=== EXTRACT ===

>>

These findings also raise questions regarding the implications of these differences for clinical care and patients. In particular, there are no known studies comparing the quality of video and nonvideo-based telemedicine visits, warranting further research into whether audio and video visits represent differential quality of care. It is possible that nonvideo visits, especially phone visits, may represent lower quality of care, particularly in dermatology wherein the ability to visualize the skin findings is of utmost importance and is usually only offered to patients if unable or unwilling to perform a video visit.1 To illustrate, a single institutional study found that 75% of teledermatology visits with durations of >20 min were conducted through telephone rather than through video-based platform, suggesting the difficulty of providing patient care without visual cues in teledermatology visits.10 Alternatively, patients are sometimes asked to submit photos before their telemedicine visit, which may even be of even high quality than visualization through video. We were unable to distinguish in our study whether patient images were submitted before nonvideo visits, representing a limitation of our study. In addition, visual cues may be less important for certain types of visits including follow-ups or medication refills.
LIMITATIONS
There are several limitations to our study. First, we did not have complete demographic information on all patients; racial and ethnic data were available for 39.04% of patients in the data set and income data were available for 38.1% of patients. In addition, we were not able to distinguish whether the visits were conducted by dermatologists or other types of providers, only that the primary complaint was a dermatologic concern. Future studies should explore whether there are specialty-dependent differences. In addition, we were unable to tell whether photos had been submitted before nonvideo encounter, which may reduce differences in quality from lack of visual cues. Finally, it is unknown whether there are clinical differences in audio versus video visits that ultimately impact patient clinical outcome, necessitating future studies.

<<

=== DATA BLOCK ===
>>

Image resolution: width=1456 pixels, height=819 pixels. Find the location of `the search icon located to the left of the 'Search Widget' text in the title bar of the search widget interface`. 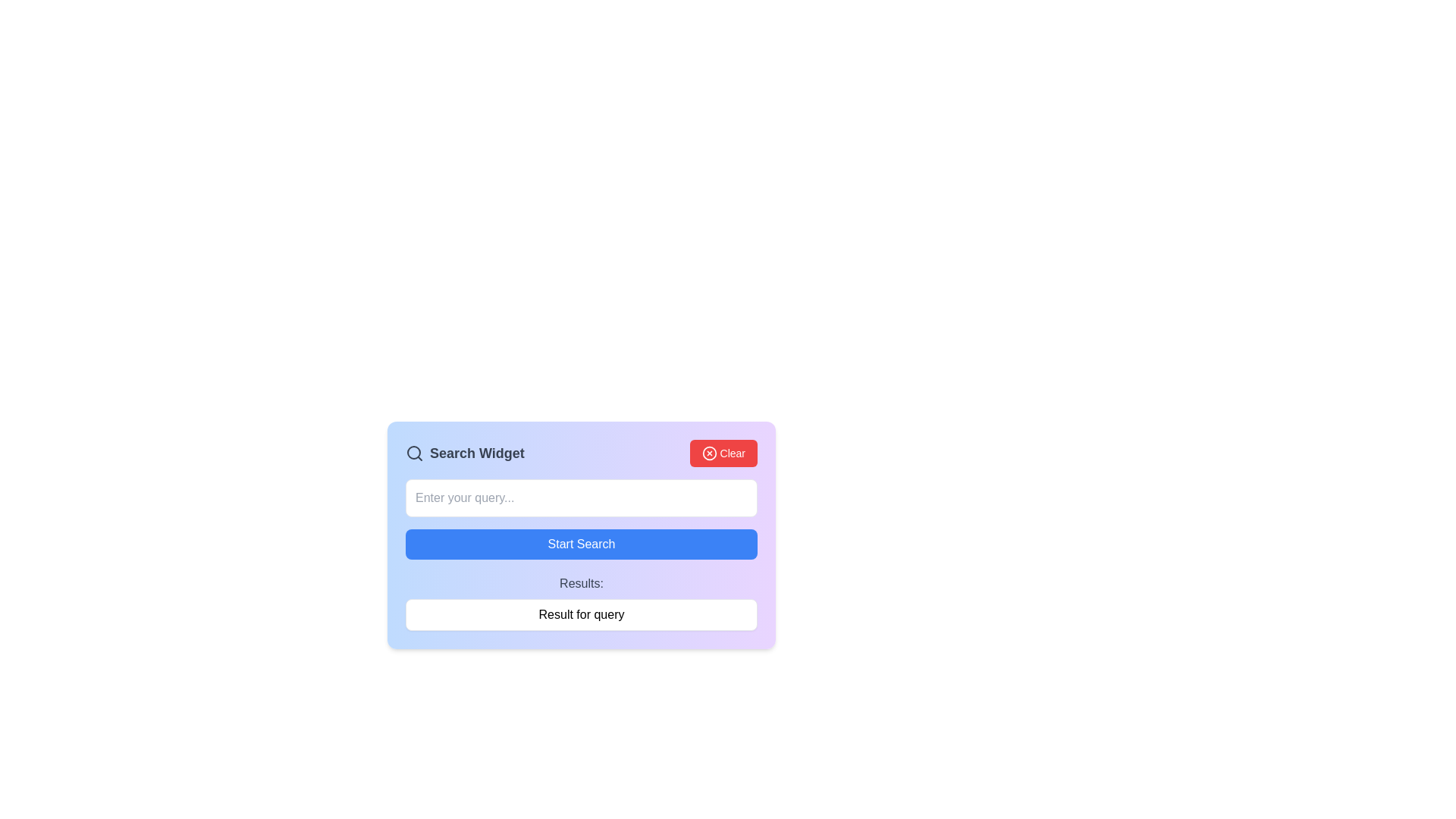

the search icon located to the left of the 'Search Widget' text in the title bar of the search widget interface is located at coordinates (415, 452).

<<

=== COMPLETE THE FOLLOWING ===
a. List each limitation that the "LIMITATIONS" section of the teledermatology passage gives for the study.
b. Continue the teledermatology passage from the point where it ends.

=== RESPONSES FOR EACH TASK ===
a.
- Demographic information was incomplete: racial and ethnic data were available for 39.04% of patients, and income data for 38.1%.
- It could not be determined whether visits were conducted by dermatologists or by other types of providers, only that the primary complaint was dermatologic.
- It could not be determined whether photos had been submitted before nonvideo encounters.
- It is unknown whether clinical differences between audio and video visits ultimately affect patient clinical outcomes.

b.
Conclusions
This study highlights a rapid and profound shift to telemedicine for the delivery of dermatologic care to all patients during the pandemic, including nonvideo formats. However, there are differences in the formats of telemedicine utilized by certain patients, as traditionally underserved and vulnerable groups such as African Americans, elderly, and low-income patients were more likely to rely on nonvideo encounters. Even after the resolution of the pandemic, increased usage of nonvideo telemedicine, including telephone and asynchronous encounters, will likely be a permanent fixture of dermatologic care delivery. Thus, it is critical to characterize and understand potential differences in quality of care between the various forms of telemedicine as well as underlying drivers of differences in preferred formats to deliver equitable care to all patients.
Authors’ Contributions
All authors contributed to the conception and design of the study, data analysis or interpretation, and drafting, and approved the final version to be published.
Acknowledgments
The data, technology, and services used in the generation of these research findings were generously supplied pro bono by the COVID-19 Research Database partners, who are acknowledged at (https://covid19researchdatabase.org).
Disclosure Statement
The authors have no conflicts of interest to disclose.
Funding Information
The authors received no funding for this study.